Jan Stránský (honzik) said : | #1 |

Hello,

you cannot directly just compare young, confinement and force, they have different units.

Size of particles plays important role.

E.g. if you have half particle size, there are 4 times more particles on the same area to transmit the pressure, so the inter-particle forces will be 4 times smaller.

Also the maximum force is IMO not a very good indicator, there could be one "crazy" particle or interaction with much higher force then the rest of simulation (it is dynamic simulation after all), some average or mean or median or some distribution characteristics would IMO make more sense than plain maximum value.

You can easily check confinement, number of interactions and (average?) forces if the values roughly makes sense (and that you e.g. did not make mistake in physical units interpretation).

cheers

Jan

Leonard (z2521899293) said : | #2 |

Hi Jan,

Thanks for your reply.

1. The maximum force is IMO not a very good indicator.

>> Yes, I use maximum force here to say that I really got a small magnitude of ForceN.

2. You can easily check confinement, number of interactions and average forces.

Could you please explain more about how to relate these 3 values?

For my case, the size of sample is 0.07*0.07*0.14 (m), the size of particle is around 6 mm (from 2 to 9 mm), the number of spheres is 7000, the number of contacts is 13219 (at this moment), the average ForceN is around 5 N, the deviatoric stress q at this moment is around 160 kPa, the confinement is 100 kPa.

Thanks!

Leonard

Jan Stránský (honzik) said : | #3 |

> ... while the data I found in other papers usually could be several kN (such as 8 kN)

> Yes, I use maximum force here to say that I really got a small magnitude of ForceN.

you really got small maximum force compared to someone else's maximum force (at least it sounds like that). It is possible that the other results are "crazy" and yours are OK.

Do you use the same particle sizes as the references?

> Could you please explain more about how to relate these 3 values?

(veeeeery) rough and quick estimation for transverse direction:

At = transverse area = 0.07*0.14 = 0.0098 m2

Ft = transverse force = 100kPa * At = 100e3*0.0098 = 980 N

13219 interactions, dimensions 2:1:1 => 3300 per each transverse direction, 6600 per axial direction

V = volume = 0.07*0.07*0.14 = a*a*b = 2*a*a*a

3300 interactions per volume 2*a*a*a

We need estimation of number of interactions per area 2*a*a

2*a*a = (2*a*a*a) ^ (2/3) * 2^(1/3)

3300^(2/

980 N / 280 interactions = 3.5 N

so your average value 5 N makes perfect sense in this light.

cheers

Jan

Leonard (z2521899293) said : | #4 |

Hi Jan,

Do you use the same particle sizes as the references?

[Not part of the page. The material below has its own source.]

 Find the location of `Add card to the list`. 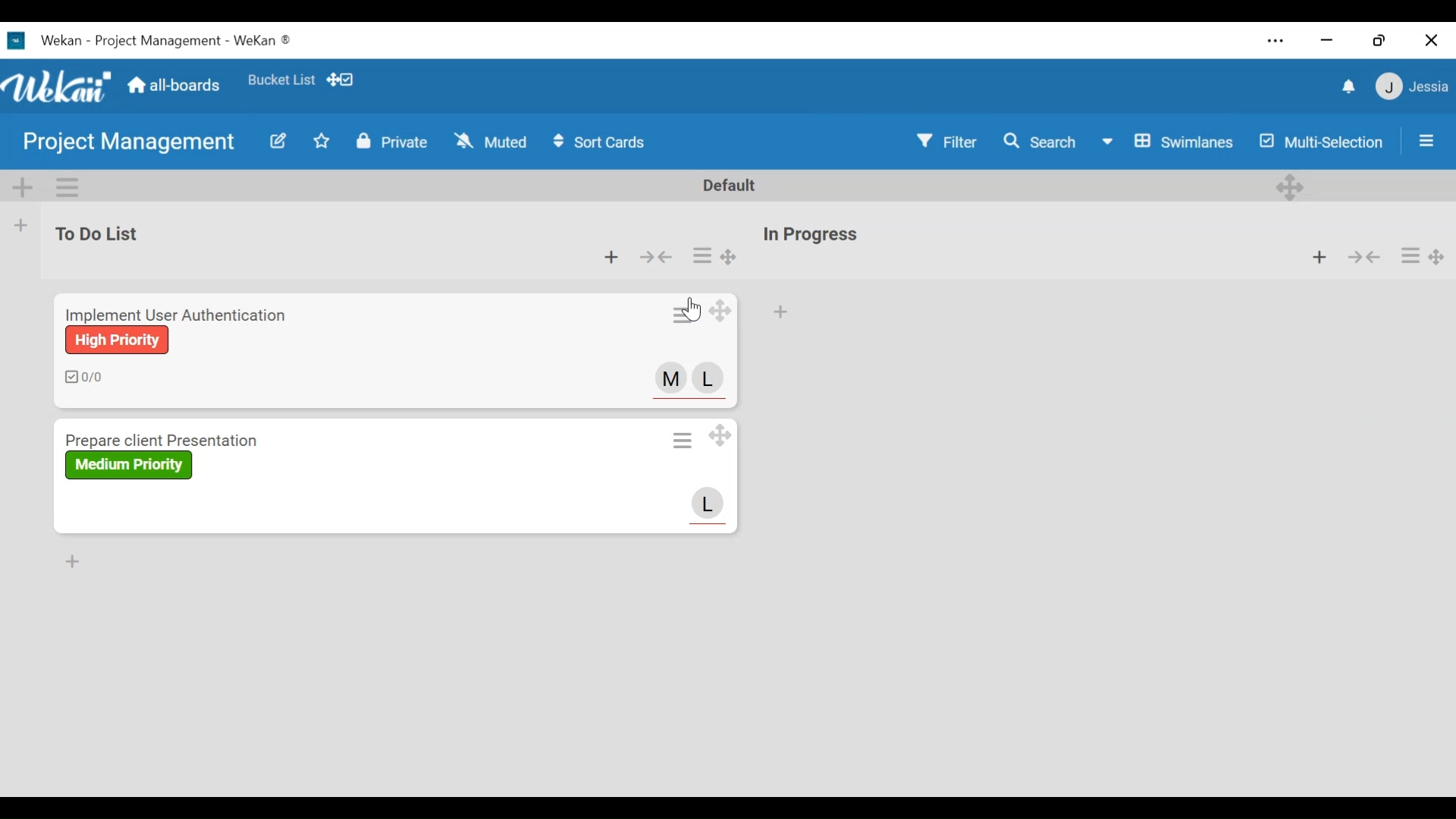

Add card to the list is located at coordinates (23, 223).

>>No, the particle size of the paper I mentioned is larger than mine. (size of sample: 90*90*180 mm, number of particles 1000).

So I guess this is the reason that they have larger ForceN.

2*a*a = (2*a*a*a) ^ (2/3) * 2^(1/3)

>> Why use this formula to transfer from per volume to per area ? Sorry I am slow about this :(

Thanks again!

Leonard

Jan Stránský (honzik) said : | #5 |

> the particle size of the paper I mentioned is larger than mine

> So I guess this is the reason that they have larger ForceN.

how much larger?

>> 2*a*a = (2*a*a*a) ^ (2/3) * 2^(1/3)

> Why use this formula to transfer from per volume to per area ? Sorry I am slow about this :(

This is a rough trick. You know how many interactions there is per volume. But pressure is related to area. So you need to estimate how many interactions you have in some area.

For a cube, volume is a*a*a and face area is a*a, so the volume->area formula is

a*a = (a*a*a)^(2/3)

A = V^(2/3)

You can relate (number of interactions per volume) to (number of interactions per area) with the same formula.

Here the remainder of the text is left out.